◆ **Challenge**
Copy word for word the material from the line containing "Describe the element" through the end of the material, including both ends. Leave the pictures out.

--- Start of Data provided ---

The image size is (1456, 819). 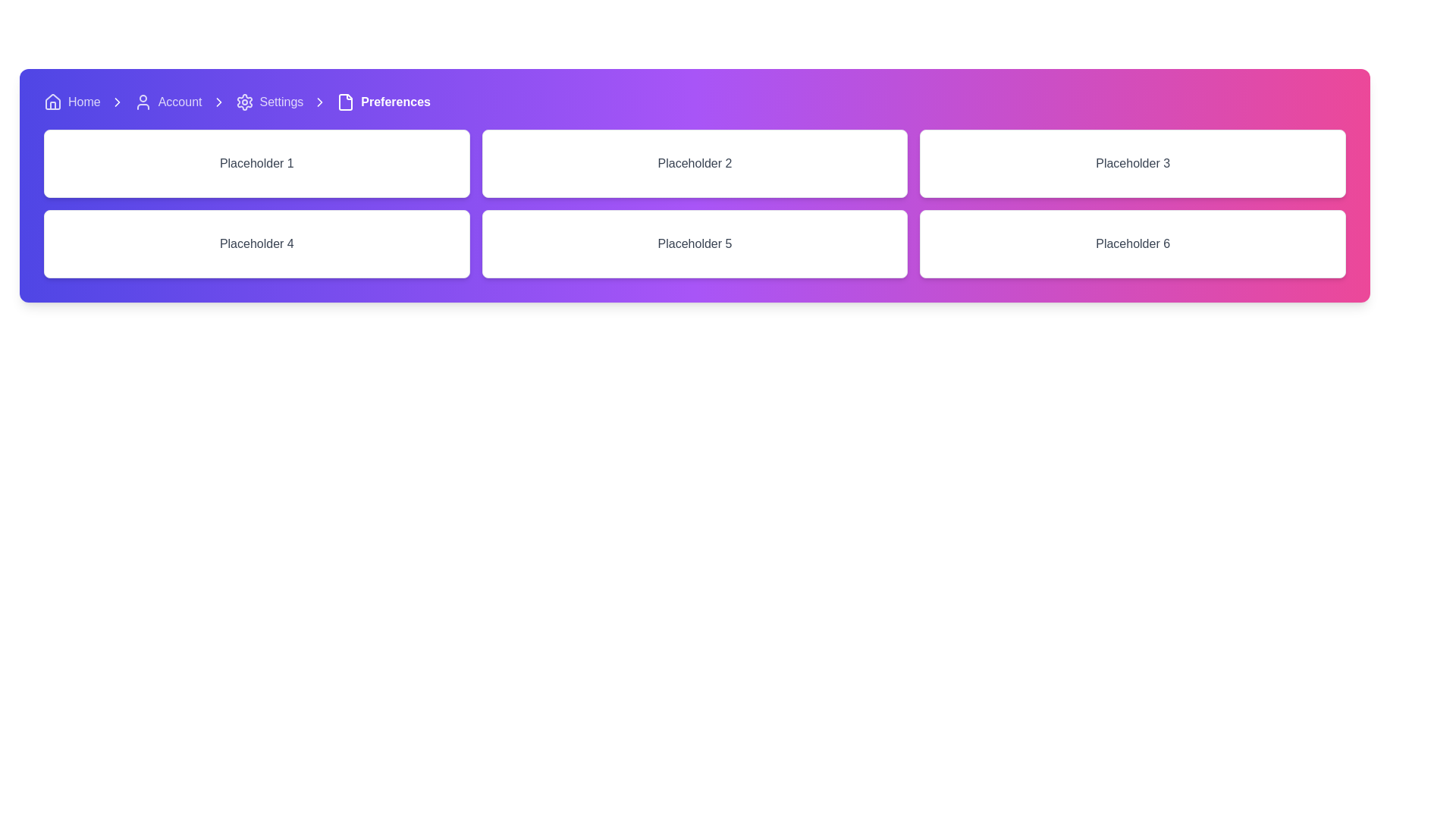 What do you see at coordinates (116, 102) in the screenshot?
I see `the visual separator icon in the breadcrumb navigation located between the 'Settings' and 'Preferences' labels` at bounding box center [116, 102].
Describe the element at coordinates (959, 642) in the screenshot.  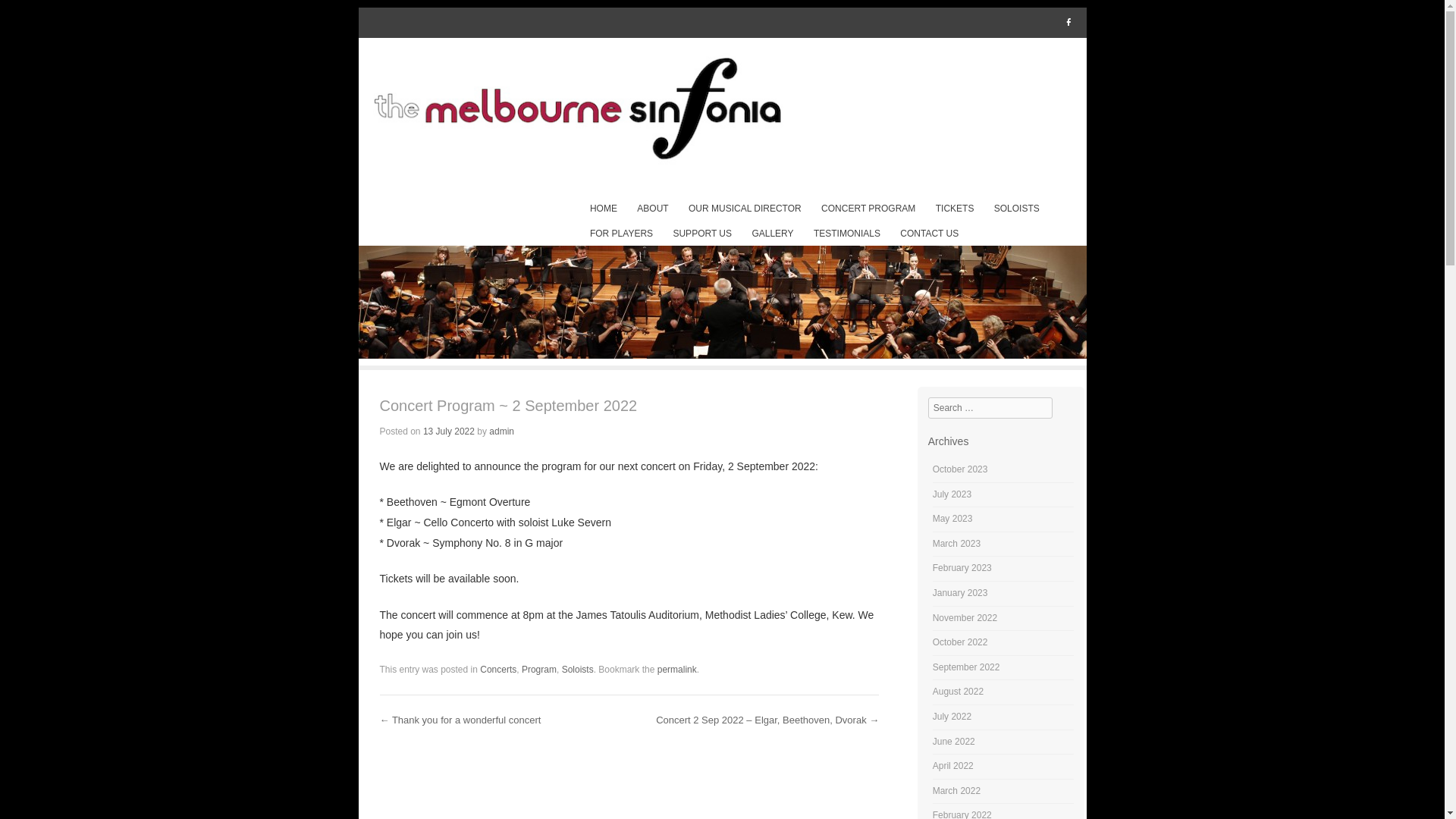
I see `'October 2022'` at that location.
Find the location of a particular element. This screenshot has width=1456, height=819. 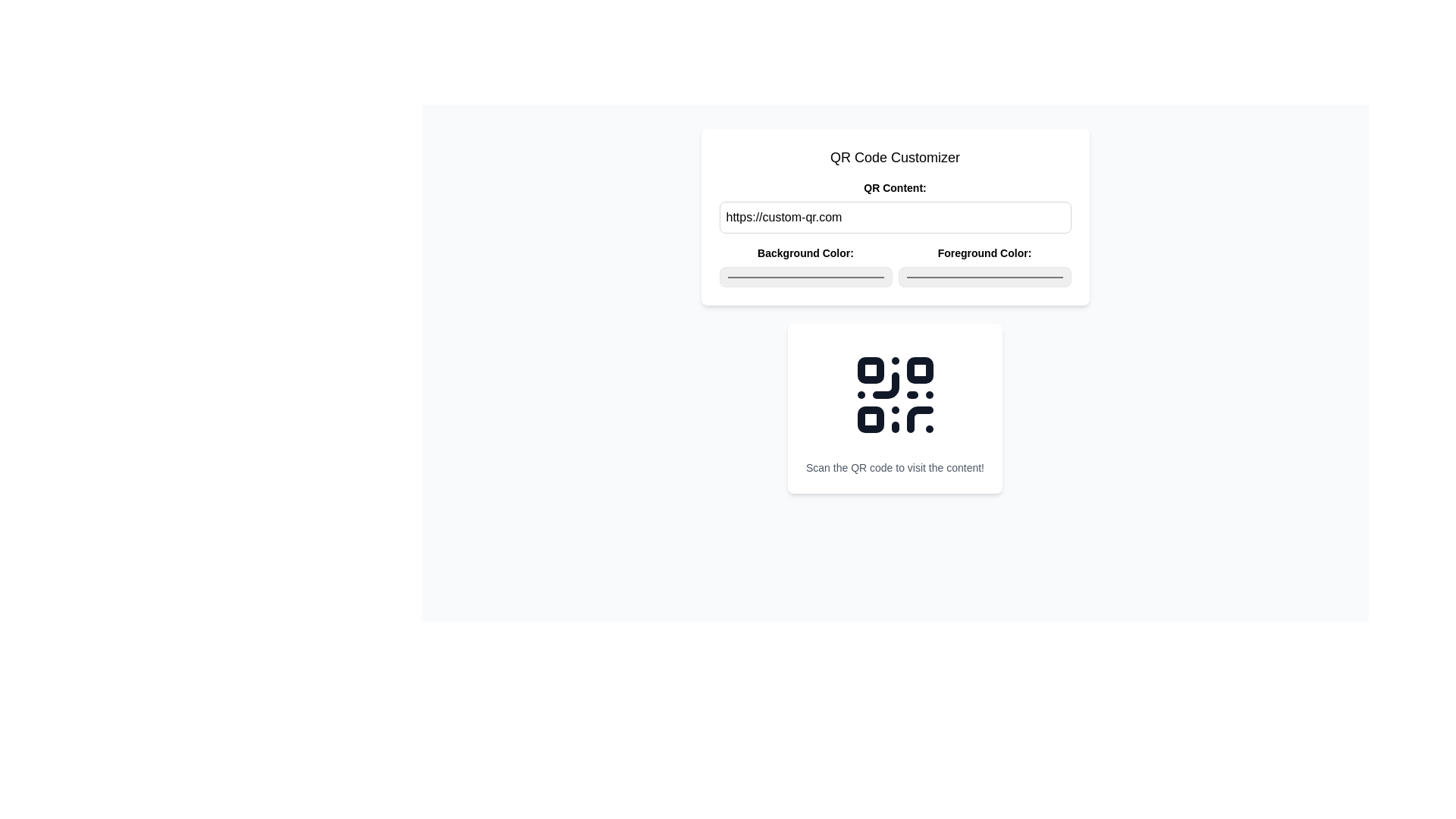

the decorative graphical element located in the lower-left quadrant of the QR code, positioned to the right of the top-left large square and below the horizontal bar is located at coordinates (885, 384).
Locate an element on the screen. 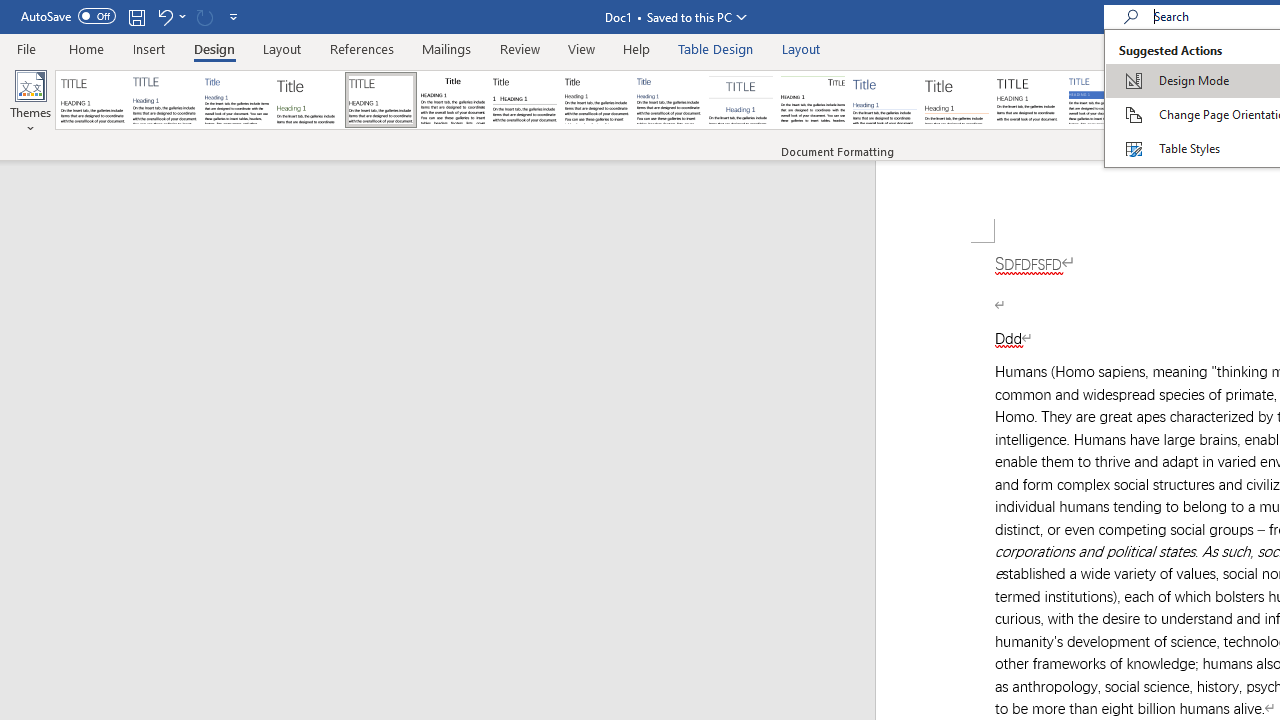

--- End of Data provided ---

◆ **Written solution**
Describe the element at coordinates (959, 642) in the screenshot.  
I see `'October 2022'` at that location.
Find the location of a particular element. This screenshot has width=1456, height=819. 

the decorative graphical element located in the lower-left quadrant of the QR code, positioned to the right of the top-left large square and below the horizontal bar is located at coordinates (885, 384).
Locate an element on the screen. 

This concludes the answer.